# Module 1: Peer Reviewed Assignment

### Outline:
The objectives for this assignment:

1. Learn when and how simulated data is appropriate for statistical analysis.
2. Experiment with the processes involved in simulating linear data.
3. Observe how the variance of data effects the best-fit line, even for the same underlying population.
4. Recognize the effects of standardizing predictors.
5. Interpreting the coefficients of linear models on both original and standardized data scales.


General tips:

1. Read the questions carefully to understand what is being asked.
2. This work will be reviewed by another human, so make sure that you are clear and concise in what your explanations and answers.

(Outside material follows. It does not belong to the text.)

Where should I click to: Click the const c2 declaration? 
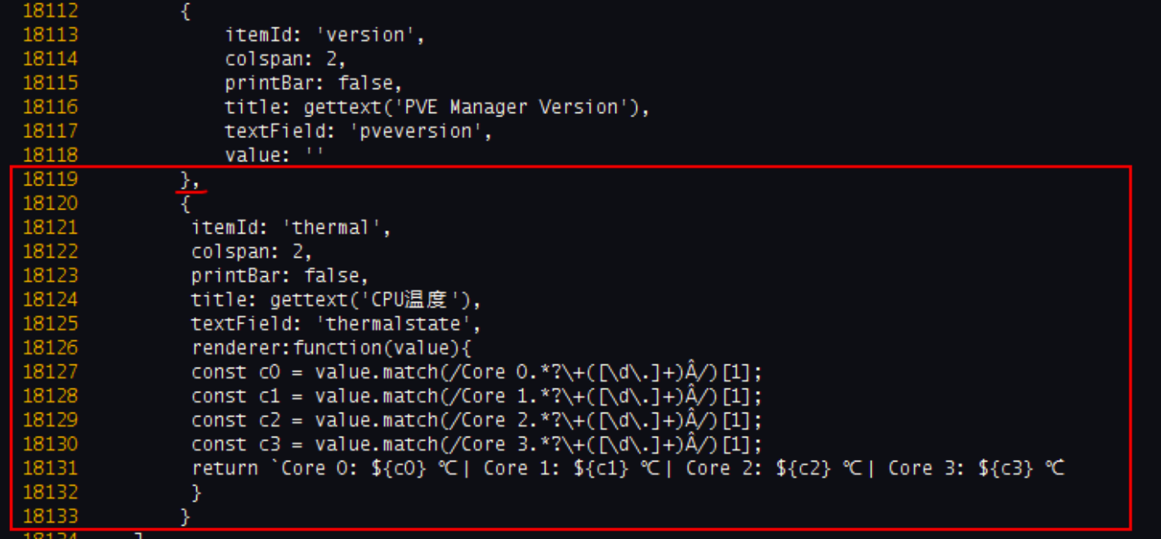[x=477, y=420]
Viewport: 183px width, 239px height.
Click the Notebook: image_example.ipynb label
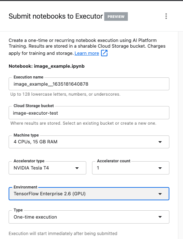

**A Quick Note On Peer-Reviewed Assignments**

Welcome to your first peer reviewed assignment! These assignments will be a more open form than the auto-graded assignments, and will focus on interpretation and visualization rather than "do you get the right numbers?" These assignments will be graded by your fellow students (except in the specific cases where the work needs to be graded by a proctor) so please make your answers as clear and concise as possible.

In [None]:
# This cell loads the necesary libraries for this assignment
library(tidyverse)

"package 'testthat' was built under R version 3.6.3"Registered S3 methods overwritten by 'ggplot2':
  method         from 
  [.quosures     rlang
  c.quosures     rlang
  print.quosures rlang
Registered S3 method overwritten by 'rvest':
  method            from
  read_xml.response xml2
-- Attaching packages --------------------------------------- tidyverse 1.2.1 --
v ggplot2 3.1.1     v purrr   0.3.2
v tibble  3.0.4     v dplyr   1.0.2
v tidyr   1.1.2     v stringr 1.4.0
v readr   1.3.1     v forcats 0.4.0
"package 'dplyr' was built under R version 3.6.3"-- Conflicts ------------------------------------------ tidyverse_conflicts() --
x dplyr::filter()  masks stats::filter()
x purrr::is_null() masks testthat::is_null()
x dplyr::lag()     masks stats::lag()
x dplyr::matches() masks tidyr::matches(), testthat::matches()

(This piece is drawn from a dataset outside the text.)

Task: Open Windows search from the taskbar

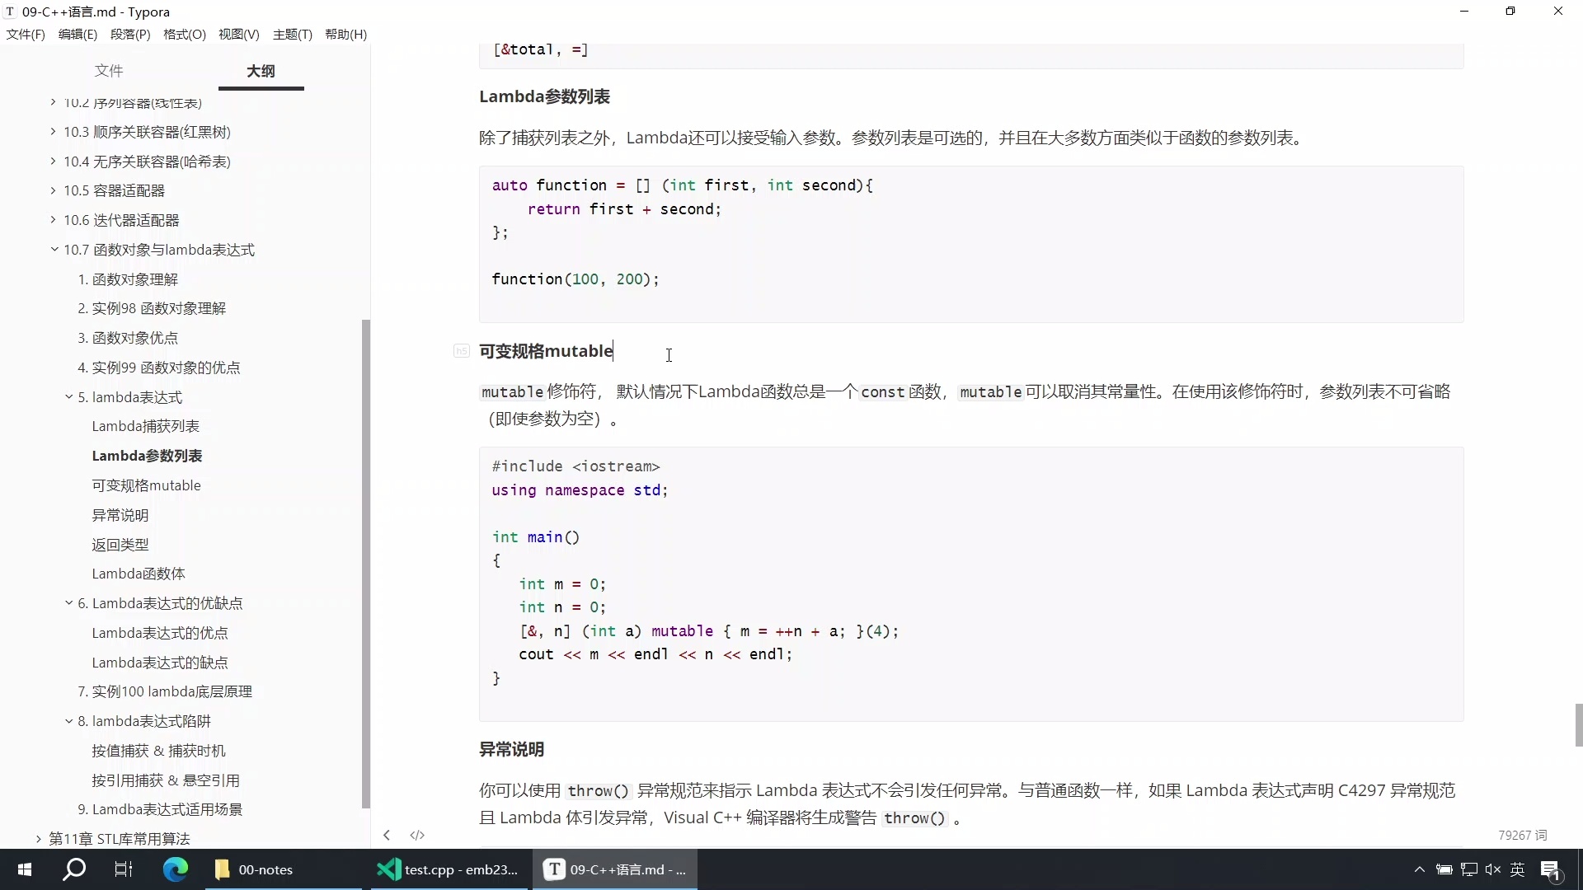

# Problem 1: Simulating Data

We're going to let you in on a secret. The turtle data from the autograded assignment was simulated...fake data! Gasp! Importantly, simulating data, and applying statistical models to simulated data, are very important tools in data science.

Why do we use simulated data? Real data can be messy, noisy, and we almost never *really* know the underlying process that generated real data. Working with real data is always our ultimate end goal, so we will try to use as many real datasets in this course as possible. However, applying models to simulated data can be very instructive: such applications help us understand how models work in ideal settings, how robust they are to changes in modeling assumptions, and a whole host of other contexts.

And in this problem, you are going to learn how to simulate your own data.

#### 1. (a) A Simple Line

Starting out, generate $10$ to $20$ data points for values along the x-axis. Then generate data points along the y-axis using the equation $y_i=\beta_0 + \beta_1x_i$. Make it a straight line, nothing fancy.

Plot your data (using ggplot!) with your $\mathbf{x}$ data along the x-axis and your $\mathbf{y}$ data along the y-axis.

In the *Markdown* cell below the `R` cell, describe what you see in the plot.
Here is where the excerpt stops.